▶ [WHAT IS REQUIRED] The finished copy should match every record exactly and contain no pictures.

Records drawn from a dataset
■ ■ ■ ■ ■ ■ ■

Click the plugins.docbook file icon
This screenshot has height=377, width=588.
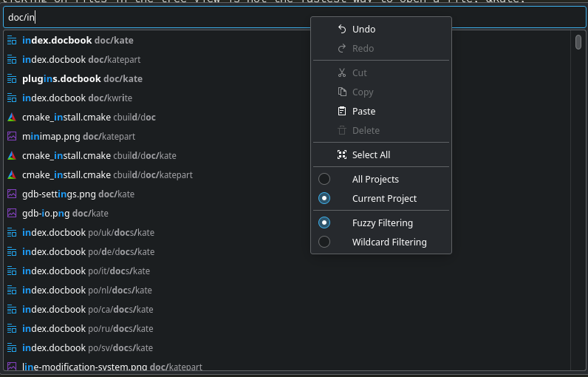coord(12,78)
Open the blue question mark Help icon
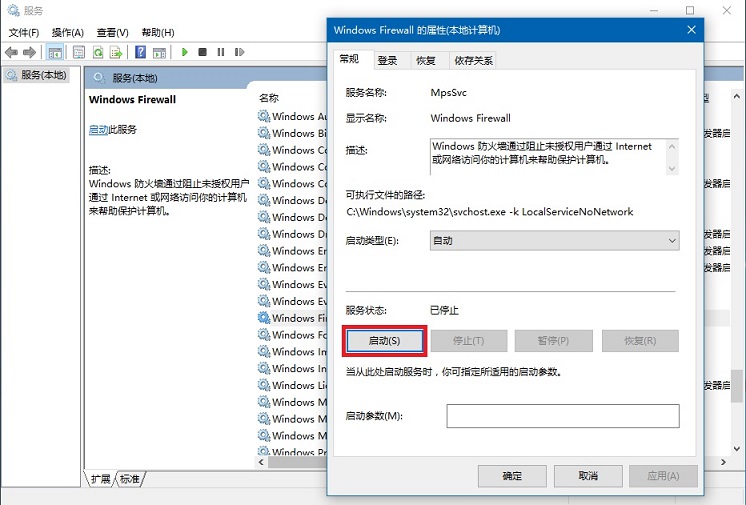Image resolution: width=746 pixels, height=505 pixels. point(141,52)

■ ■ ■ ■ ■ ■ ■

▶ [THE ANSWER]
Click the plugins.docbook file icon
This screenshot has height=377, width=588.
coord(12,78)
Open the blue question mark Help icon
Image resolution: width=746 pixels, height=505 pixels. point(141,52)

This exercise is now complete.